**Exercise task:** Reproduce the records below, replacing every occurrence of "click coordinates" with "tap coordinates" and leaving all other text unchanged.

**Stored data:**
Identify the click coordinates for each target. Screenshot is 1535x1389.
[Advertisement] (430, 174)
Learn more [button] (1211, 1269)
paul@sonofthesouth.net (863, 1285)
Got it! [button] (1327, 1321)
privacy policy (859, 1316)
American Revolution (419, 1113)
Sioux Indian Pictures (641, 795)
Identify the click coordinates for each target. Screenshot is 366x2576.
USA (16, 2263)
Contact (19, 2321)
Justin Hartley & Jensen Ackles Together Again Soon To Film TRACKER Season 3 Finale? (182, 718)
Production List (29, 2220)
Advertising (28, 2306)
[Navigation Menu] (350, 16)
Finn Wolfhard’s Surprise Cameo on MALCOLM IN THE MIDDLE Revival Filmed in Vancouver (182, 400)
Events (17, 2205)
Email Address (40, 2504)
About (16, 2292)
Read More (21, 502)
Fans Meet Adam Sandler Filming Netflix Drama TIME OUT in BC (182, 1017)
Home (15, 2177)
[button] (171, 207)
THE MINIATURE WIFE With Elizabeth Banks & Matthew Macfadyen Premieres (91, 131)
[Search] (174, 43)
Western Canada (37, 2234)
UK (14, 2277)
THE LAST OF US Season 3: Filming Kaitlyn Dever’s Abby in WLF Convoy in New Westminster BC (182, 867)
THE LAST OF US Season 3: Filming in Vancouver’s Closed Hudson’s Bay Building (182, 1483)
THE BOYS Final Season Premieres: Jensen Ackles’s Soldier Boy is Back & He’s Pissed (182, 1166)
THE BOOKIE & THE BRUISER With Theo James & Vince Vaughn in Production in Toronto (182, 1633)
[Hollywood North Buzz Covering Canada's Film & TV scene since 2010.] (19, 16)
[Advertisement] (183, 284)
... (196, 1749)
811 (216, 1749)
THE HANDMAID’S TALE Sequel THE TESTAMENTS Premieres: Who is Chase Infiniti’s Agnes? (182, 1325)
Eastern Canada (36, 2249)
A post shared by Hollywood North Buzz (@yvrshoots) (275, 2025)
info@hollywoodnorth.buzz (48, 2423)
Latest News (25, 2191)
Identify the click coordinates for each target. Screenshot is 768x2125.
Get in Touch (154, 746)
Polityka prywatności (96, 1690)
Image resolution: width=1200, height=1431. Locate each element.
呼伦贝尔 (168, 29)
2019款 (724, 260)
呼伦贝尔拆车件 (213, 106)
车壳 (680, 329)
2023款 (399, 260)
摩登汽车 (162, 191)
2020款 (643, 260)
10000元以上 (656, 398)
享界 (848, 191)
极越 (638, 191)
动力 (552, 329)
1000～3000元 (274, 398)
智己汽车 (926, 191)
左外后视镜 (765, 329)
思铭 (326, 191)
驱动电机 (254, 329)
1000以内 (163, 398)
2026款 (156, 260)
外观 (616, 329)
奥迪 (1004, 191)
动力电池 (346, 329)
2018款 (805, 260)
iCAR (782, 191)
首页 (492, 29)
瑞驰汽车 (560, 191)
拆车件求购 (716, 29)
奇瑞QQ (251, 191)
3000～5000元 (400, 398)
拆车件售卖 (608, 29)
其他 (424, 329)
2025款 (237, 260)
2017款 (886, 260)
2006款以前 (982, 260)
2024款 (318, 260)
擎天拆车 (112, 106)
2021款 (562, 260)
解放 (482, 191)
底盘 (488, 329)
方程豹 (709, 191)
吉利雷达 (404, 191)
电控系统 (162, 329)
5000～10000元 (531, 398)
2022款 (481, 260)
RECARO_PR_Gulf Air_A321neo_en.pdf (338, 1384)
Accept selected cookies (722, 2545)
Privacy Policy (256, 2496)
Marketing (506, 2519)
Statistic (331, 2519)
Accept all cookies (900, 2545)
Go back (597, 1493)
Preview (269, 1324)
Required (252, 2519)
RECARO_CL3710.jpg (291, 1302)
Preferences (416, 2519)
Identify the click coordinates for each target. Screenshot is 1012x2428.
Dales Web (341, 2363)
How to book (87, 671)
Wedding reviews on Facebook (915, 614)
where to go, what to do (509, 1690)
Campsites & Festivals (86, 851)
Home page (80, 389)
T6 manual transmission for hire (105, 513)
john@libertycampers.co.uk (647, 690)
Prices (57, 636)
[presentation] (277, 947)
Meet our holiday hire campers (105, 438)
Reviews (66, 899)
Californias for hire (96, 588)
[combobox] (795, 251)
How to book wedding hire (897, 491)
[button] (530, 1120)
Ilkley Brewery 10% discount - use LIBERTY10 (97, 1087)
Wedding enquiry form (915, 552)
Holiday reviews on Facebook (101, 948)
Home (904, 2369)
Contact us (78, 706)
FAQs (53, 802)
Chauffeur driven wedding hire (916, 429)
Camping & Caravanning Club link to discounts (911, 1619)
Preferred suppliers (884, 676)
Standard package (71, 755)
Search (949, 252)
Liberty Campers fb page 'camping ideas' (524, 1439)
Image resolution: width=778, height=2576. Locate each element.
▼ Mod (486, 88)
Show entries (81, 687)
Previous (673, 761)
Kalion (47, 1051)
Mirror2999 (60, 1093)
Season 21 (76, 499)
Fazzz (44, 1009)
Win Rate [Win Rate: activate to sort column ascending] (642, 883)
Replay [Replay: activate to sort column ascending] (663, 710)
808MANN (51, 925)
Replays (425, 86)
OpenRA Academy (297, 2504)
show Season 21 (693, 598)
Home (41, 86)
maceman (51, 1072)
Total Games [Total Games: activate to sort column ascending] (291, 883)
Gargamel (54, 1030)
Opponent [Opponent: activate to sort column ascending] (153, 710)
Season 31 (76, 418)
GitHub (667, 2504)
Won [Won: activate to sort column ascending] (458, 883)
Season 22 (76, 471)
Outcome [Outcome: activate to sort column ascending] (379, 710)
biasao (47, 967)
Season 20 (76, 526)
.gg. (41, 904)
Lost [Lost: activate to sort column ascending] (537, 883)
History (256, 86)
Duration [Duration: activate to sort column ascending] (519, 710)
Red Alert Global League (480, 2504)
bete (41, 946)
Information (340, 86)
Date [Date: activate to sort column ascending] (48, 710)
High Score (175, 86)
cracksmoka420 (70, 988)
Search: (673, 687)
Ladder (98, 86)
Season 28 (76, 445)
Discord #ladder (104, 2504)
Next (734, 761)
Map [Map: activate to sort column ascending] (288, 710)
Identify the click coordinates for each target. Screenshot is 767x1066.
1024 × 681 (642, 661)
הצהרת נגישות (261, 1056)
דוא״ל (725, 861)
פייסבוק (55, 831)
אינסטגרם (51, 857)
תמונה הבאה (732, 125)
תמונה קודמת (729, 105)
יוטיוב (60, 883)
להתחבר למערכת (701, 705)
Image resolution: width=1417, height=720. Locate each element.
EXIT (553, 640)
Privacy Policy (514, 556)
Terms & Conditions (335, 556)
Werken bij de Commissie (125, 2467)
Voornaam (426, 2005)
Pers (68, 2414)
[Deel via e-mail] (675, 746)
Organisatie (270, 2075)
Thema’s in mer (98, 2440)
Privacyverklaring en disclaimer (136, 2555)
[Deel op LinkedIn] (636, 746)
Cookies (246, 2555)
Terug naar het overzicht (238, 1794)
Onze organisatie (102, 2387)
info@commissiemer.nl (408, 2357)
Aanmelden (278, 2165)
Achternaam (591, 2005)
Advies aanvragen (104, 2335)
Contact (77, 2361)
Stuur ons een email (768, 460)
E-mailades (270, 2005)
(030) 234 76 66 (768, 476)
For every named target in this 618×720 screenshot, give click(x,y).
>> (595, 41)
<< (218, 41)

**Written reply:**
Identify the tap coordinates for each target. Screenshot is 1535x1389.
[Advertisement] (430, 174)
Learn more [button] (1211, 1269)
paul@sonofthesouth.net (863, 1285)
Got it! [button] (1327, 1321)
privacy policy (859, 1316)
American Revolution (419, 1113)
Sioux Indian Pictures (641, 795)
Identify the tap coordinates for each target. Screenshot is 366x2576.
USA (16, 2263)
Contact (19, 2321)
Justin Hartley & Jensen Ackles Together Again Soon To Film TRACKER Season 3 Finale? (182, 718)
Production List (29, 2220)
Advertising (28, 2306)
[Navigation Menu] (350, 16)
Finn Wolfhard’s Surprise Cameo on MALCOLM IN THE MIDDLE Revival Filmed in Vancouver (182, 400)
Events (17, 2205)
Email Address (40, 2504)
About (16, 2292)
Read More (21, 502)
Fans Meet Adam Sandler Filming Netflix Drama TIME OUT in BC (182, 1017)
Home (15, 2177)
[button] (171, 207)
THE MINIATURE WIFE With Elizabeth Banks & Matthew Macfadyen Premieres (91, 131)
[Search] (174, 43)
Western Canada (37, 2234)
UK (14, 2277)
THE LAST OF US Season 3: Filming Kaitlyn Dever’s Abby in WLF Convoy in New Westminster BC (182, 867)
THE LAST OF US Season 3: Filming in Vancouver’s Closed Hudson’s Bay Building (182, 1483)
THE BOYS Final Season Premieres: Jensen Ackles’s Soldier Boy is Back & He’s Pissed (182, 1166)
THE BOOKIE & THE BRUISER With Theo James & Vince Vaughn in Production in Toronto (182, 1633)
[Hollywood North Buzz Covering Canada's Film & TV scene since 2010.] (19, 16)
[Advertisement] (183, 284)
... (196, 1749)
811 (216, 1749)
THE HANDMAID’S TALE Sequel THE TESTAMENTS Premieres: Who is Chase Infiniti’s Agnes? (182, 1325)
Eastern Canada (36, 2249)
A post shared by Hollywood North Buzz (@yvrshoots) (275, 2025)
info@hollywoodnorth.buzz (48, 2423)
Latest News (25, 2191)
Identify the tap coordinates for each target. Screenshot is 768x2125.
Get in Touch (154, 746)
Polityka prywatności (96, 1690)
Image resolution: width=1200, height=1431. Locate each element.
呼伦贝尔 (168, 29)
2019款 (724, 260)
呼伦贝尔拆车件 (213, 106)
车壳 (680, 329)
2023款 (399, 260)
摩登汽车 (162, 191)
2020款 (643, 260)
10000元以上 (656, 398)
享界 (848, 191)
极越 (638, 191)
动力 (552, 329)
1000～3000元 (274, 398)
智己汽车 (926, 191)
左外后视镜 (765, 329)
思铭 (326, 191)
驱动电机 (254, 329)
1000以内 (163, 398)
2026款 (156, 260)
外观 (616, 329)
奥迪 (1004, 191)
动力电池 (346, 329)
2018款 (805, 260)
iCAR (782, 191)
首页 (492, 29)
瑞驰汽车 (560, 191)
拆车件求购 (716, 29)
奇瑞QQ (251, 191)
3000～5000元 (400, 398)
拆车件售卖 (608, 29)
其他 (424, 329)
2025款 (237, 260)
2017款 (886, 260)
2006款以前 (982, 260)
2024款 (318, 260)
擎天拆车 (112, 106)
2021款 (562, 260)
解放 (482, 191)
底盘 (488, 329)
方程豹 (709, 191)
吉利雷达 (404, 191)
电控系统 (162, 329)
5000～10000元 (531, 398)
2022款 (481, 260)
RECARO_PR_Gulf Air_A321neo_en.pdf (338, 1384)
Accept selected cookies (722, 2545)
Privacy Policy (256, 2496)
Marketing (506, 2519)
Statistic (331, 2519)
Accept all cookies (900, 2545)
Go back (597, 1493)
Preview (269, 1324)
Required (252, 2519)
RECARO_CL3710.jpg (291, 1302)
Preferences (416, 2519)
Identify the tap coordinates for each target. Screenshot is 1012x2428.
Dales Web (341, 2363)
How to book (87, 671)
Wedding reviews on Facebook (915, 614)
where to go, what to do (509, 1690)
Campsites & Festivals (86, 851)
Home page (80, 389)
T6 manual transmission for hire (105, 513)
john@libertycampers.co.uk (647, 690)
Prices (57, 636)
[presentation] (277, 947)
Meet our holiday hire campers (105, 438)
Reviews (66, 899)
Californias for hire (96, 588)
[combobox] (795, 251)
How to book wedding hire (897, 491)
[button] (530, 1120)
Ilkley Brewery 10% discount - use LIBERTY10 (97, 1087)
Wedding enquiry form (915, 552)
Holiday reviews on Facebook (101, 948)
Home (904, 2369)
Contact us (78, 706)
FAQs (53, 802)
Chauffeur driven wedding hire (916, 429)
Camping & Caravanning Club link to discounts (911, 1619)
Preferred suppliers (884, 676)
Standard package (71, 755)
Search (949, 252)
Liberty Campers fb page 'camping ideas' (524, 1439)
Image resolution: width=778, height=2576. Locate each element.
▼ Mod (486, 88)
Show entries (81, 687)
Previous (673, 761)
Kalion (47, 1051)
Mirror2999 (60, 1093)
Season 21 (76, 499)
Fazzz (44, 1009)
Win Rate [Win Rate: activate to sort column ascending] (642, 883)
Replay [Replay: activate to sort column ascending] (663, 710)
808MANN (51, 925)
Replays (425, 86)
OpenRA Academy (297, 2504)
show Season 21 (693, 598)
Home (41, 86)
maceman (51, 1072)
Total Games [Total Games: activate to sort column ascending] (291, 883)
Gargamel (54, 1030)
Opponent [Opponent: activate to sort column ascending] (153, 710)
Season 31 (76, 418)
GitHub (667, 2504)
Won [Won: activate to sort column ascending] (458, 883)
Season 22 (76, 471)
Outcome [Outcome: activate to sort column ascending] (379, 710)
biasao (47, 967)
Season 20 (76, 526)
.gg. (41, 904)
Lost [Lost: activate to sort column ascending] (537, 883)
History (256, 86)
Duration [Duration: activate to sort column ascending] (519, 710)
Red Alert Global League (480, 2504)
bete (41, 946)
Information (340, 86)
Date [Date: activate to sort column ascending] (48, 710)
High Score (175, 86)
cracksmoka420 (70, 988)
Search: (673, 687)
Ladder (98, 86)
Season 28 (76, 445)
Discord #ladder (104, 2504)
Next (734, 761)
Map [Map: activate to sort column ascending] (288, 710)
Identify the tap coordinates for each target. Screenshot is 767x1066.
1024 × 681 (642, 661)
הצהרת נגישות (261, 1056)
דוא״ל (725, 861)
פייסבוק (55, 831)
אינסטגרם (51, 857)
תמונה הבאה (732, 125)
תמונה קודמת (729, 105)
יוטיוב (60, 883)
להתחבר למערכת (701, 705)
Image resolution: width=1417, height=720. Locate each element.
EXIT (553, 640)
Privacy Policy (514, 556)
Terms & Conditions (335, 556)
Werken bij de Commissie (125, 2467)
Voornaam (426, 2005)
Pers (68, 2414)
[Deel via e-mail] (675, 746)
Organisatie (270, 2075)
Thema’s in mer (98, 2440)
Privacyverklaring en disclaimer (136, 2555)
[Deel op LinkedIn] (636, 746)
Cookies (246, 2555)
Terug naar het overzicht (238, 1794)
Onze organisatie (102, 2387)
info@commissiemer.nl (408, 2357)
Aanmelden (278, 2165)
Achternaam (591, 2005)
Advies aanvragen (104, 2335)
Contact (77, 2361)
Stuur ons een email (768, 460)
E-mailades (270, 2005)
(030) 234 76 66 (768, 476)
For every named target in this 618×720 screenshot, give click(x,y).
>> (595, 41)
<< (218, 41)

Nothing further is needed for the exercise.